**HOW TO COMPLETE THIS TASK**.
A word-for-word copy of the entries is needed, and it should contain no images.

[Dataset excerpts]
▶
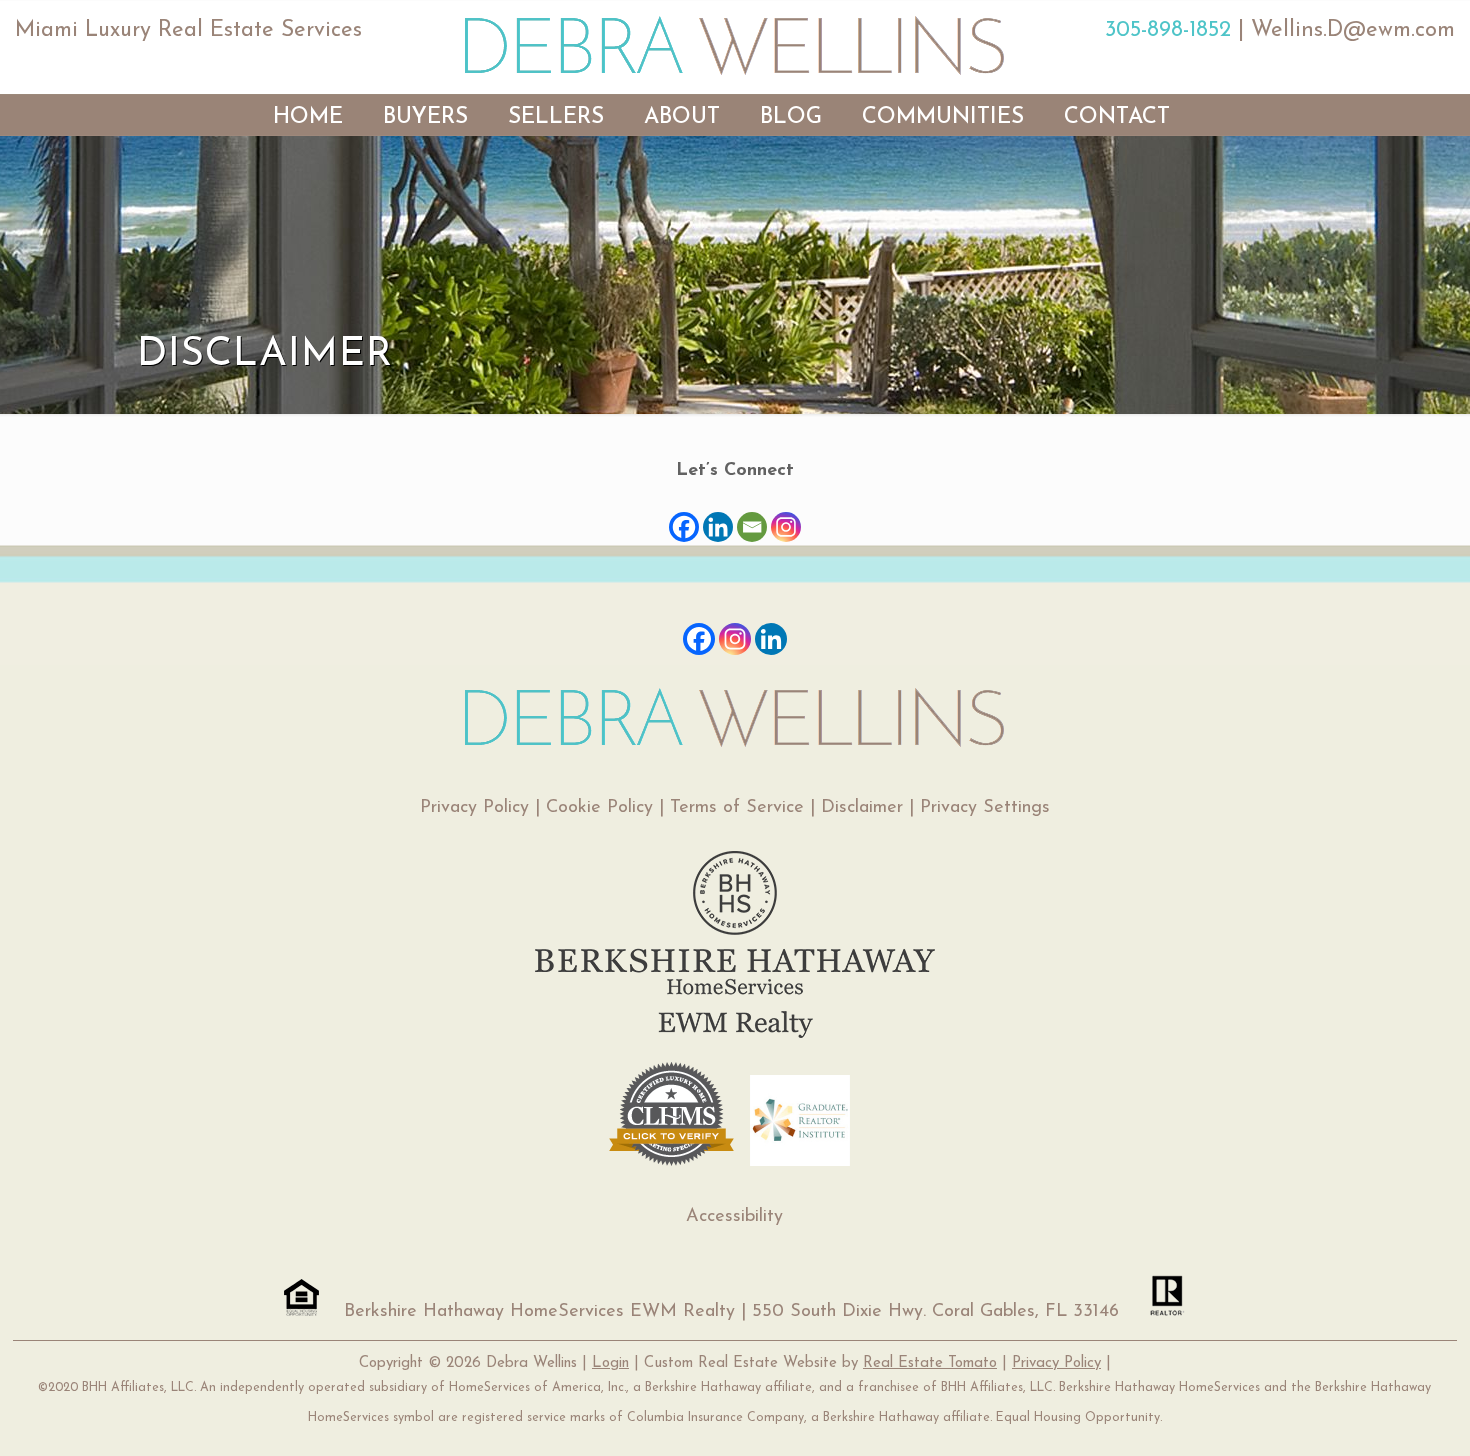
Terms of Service (737, 808)
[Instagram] (786, 514)
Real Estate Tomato (930, 1363)
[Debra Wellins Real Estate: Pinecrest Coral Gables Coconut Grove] (734, 45)
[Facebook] (684, 514)
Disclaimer (862, 808)
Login (610, 1363)
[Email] (752, 514)
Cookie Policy (599, 808)
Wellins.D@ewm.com (1353, 30)
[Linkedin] (718, 514)
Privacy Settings (985, 808)
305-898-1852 (1168, 30)
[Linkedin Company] (771, 639)
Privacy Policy (474, 808)
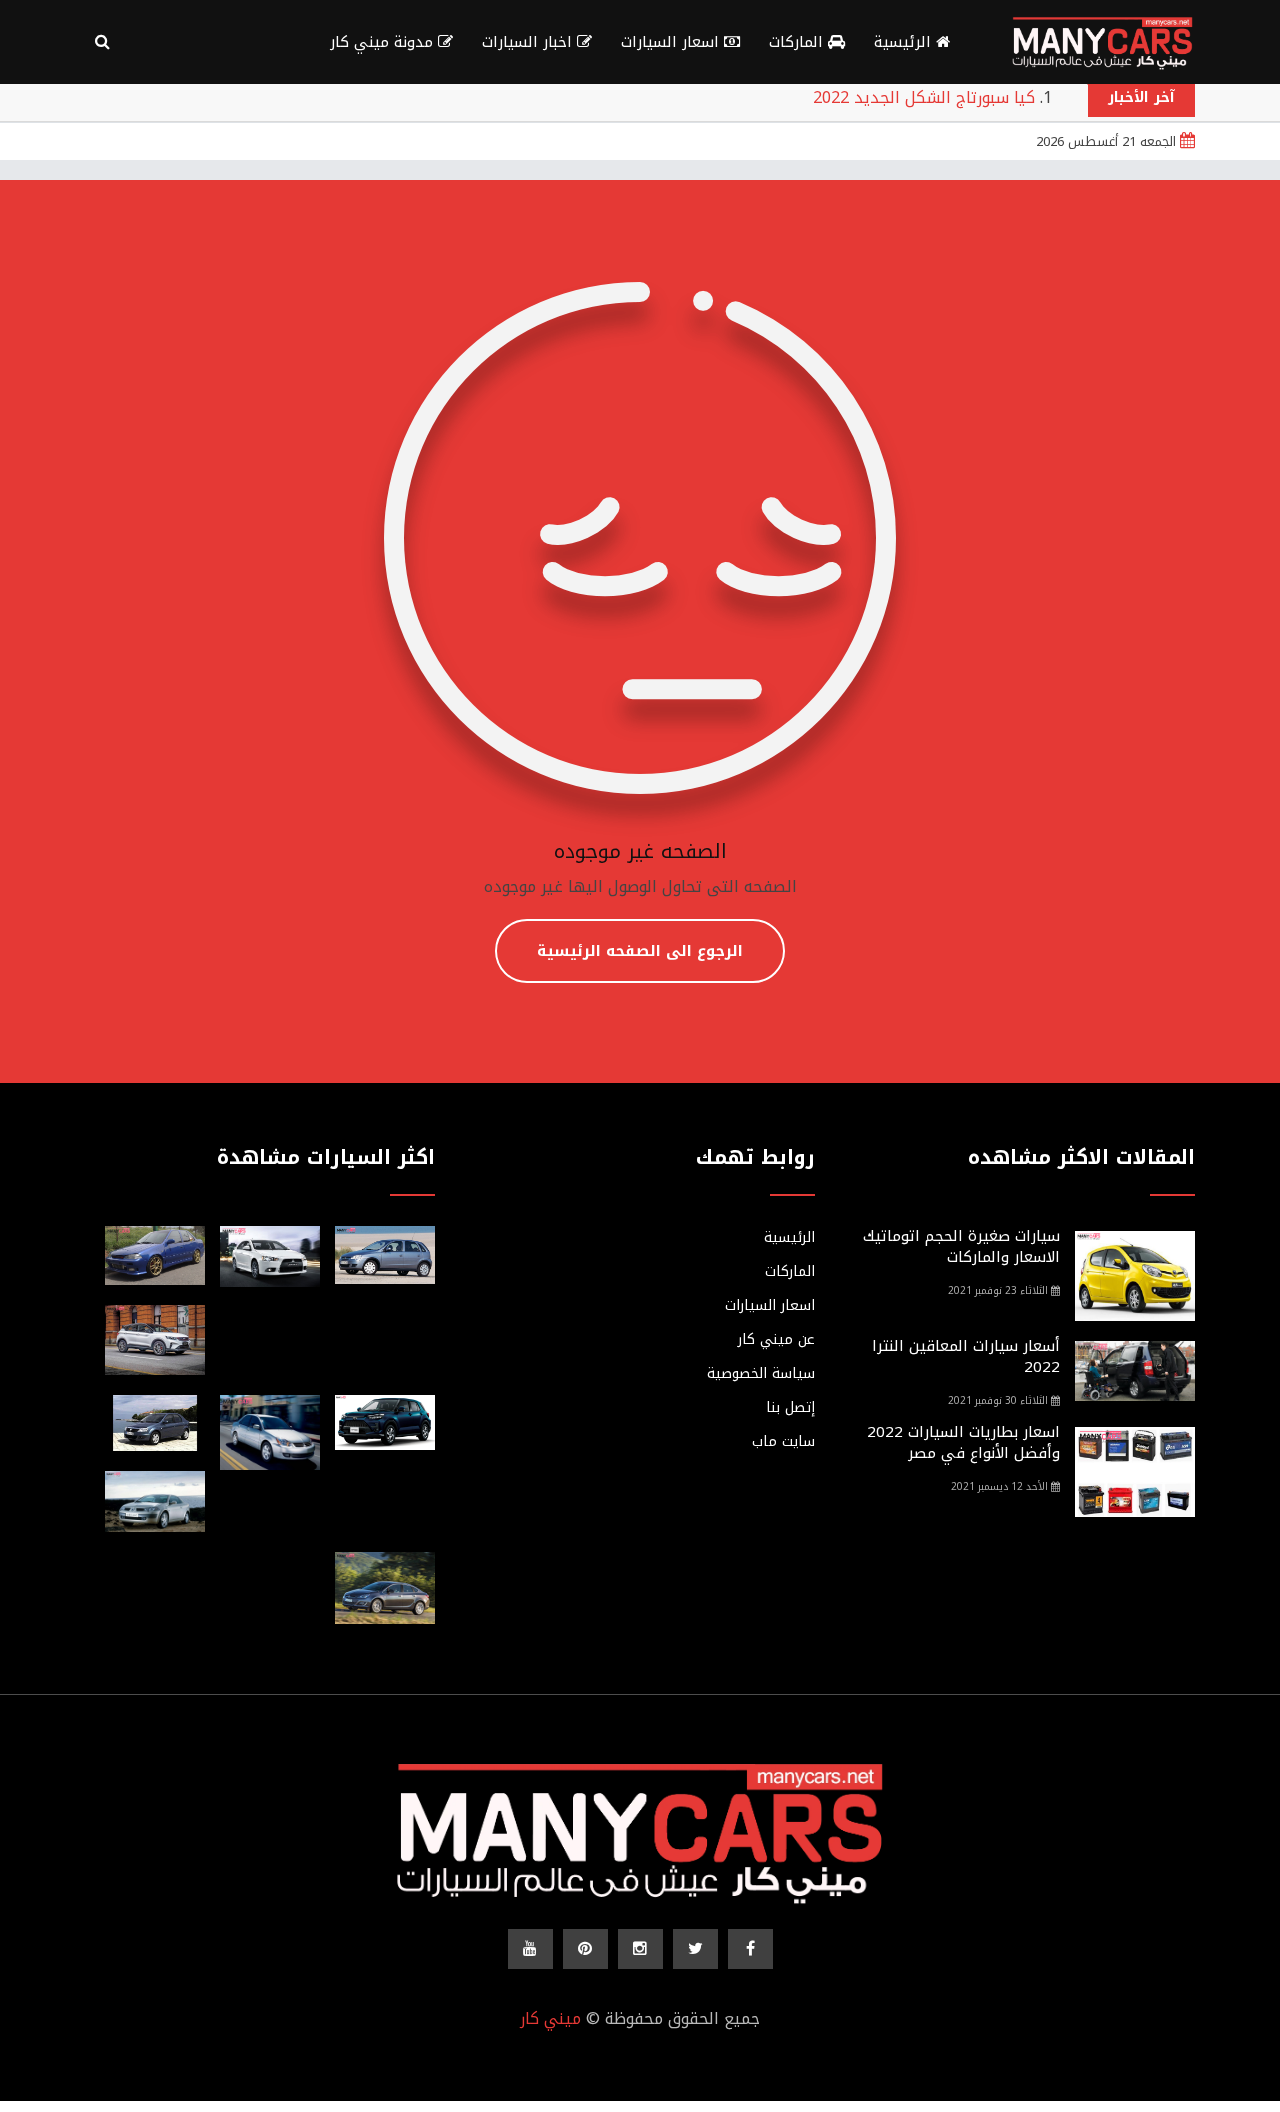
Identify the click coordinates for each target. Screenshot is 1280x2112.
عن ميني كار (776, 1340)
◀
**TASK ANSWER**.
Terms of Service (737, 808)
[Instagram] (786, 514)
Real Estate Tomato (930, 1363)
[Debra Wellins Real Estate: Pinecrest Coral Gables Coconut Grove] (734, 45)
[Facebook] (684, 514)
Disclaimer (862, 808)
Login (610, 1363)
[Email] (752, 514)
Cookie Policy (599, 808)
Wellins.D@ewm.com (1353, 30)
[Linkedin] (718, 514)
Privacy Settings (985, 808)
305-898-1852 (1168, 30)
[Linkedin Company] (771, 639)
Privacy Policy (474, 808)
Identify the click coordinates for each target. Screenshot is 1280x2112.
عن ميني كار (776, 1340)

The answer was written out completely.